そんな泳ぎっぱなしの目で俺を見ないでほしい。
この店主が奥さんとうまくいってないのは知っていた。馬鹿にされ罵られなんで結婚したのか疑問に思うほど夫婦仲は悪かった。それでもおとなしい店主が我慢していたので今まで保っていたのだろうが……とうとう限界を超えたらしい。
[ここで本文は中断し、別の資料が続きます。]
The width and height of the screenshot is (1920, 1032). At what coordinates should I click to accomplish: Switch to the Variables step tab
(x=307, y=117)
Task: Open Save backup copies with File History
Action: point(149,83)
「あの、俺、この町を出て行くつもりなんで、その……心配しないで下さい」
俺が通報する気はないと示唆すると、店主は安心したのか微笑みを見せた。そのぎこちない笑みも怖いのだが……。
「そ、そっか、出て行くのか、す、すぐに?」
「ええ。一刻も早く」
「な、なら着ていくといいよ。そ、そこの試着室を使ってよ」
ありがたく使わせてもらい立派な旅人の姿で出てくると、店主がバールのようなものを持って立っていた。
ひいッ!
俺が少女のような悲鳴を漏らすと、慌ててバールのようなものを振る店主に戦慄する。
「ご、誤解しないで、こ、これ、餞別にと思ってさ」
証拠隠滅も兼ねたプレゼントなど受け取りたくもないので断っていたのだが、逆上されはかなわないのでしかたなく受け取る。ご丁寧に腰に身につけられるようにベルトと鞘のようなものもつけてくれた。
これで共犯者だ……もうこの国に戻れそうにないな。
店主にそれとなく教会に連れて行くようにすすめて店を出た。
なんせこの異世界では教会に寄付をすると大概の死人が蘇るのだ。だからといって罪が消えるわけではないので店主の未来は暗いままだが……。
ともかく武器と防具が手に入ったので、今度こそ俺は城下町を出た。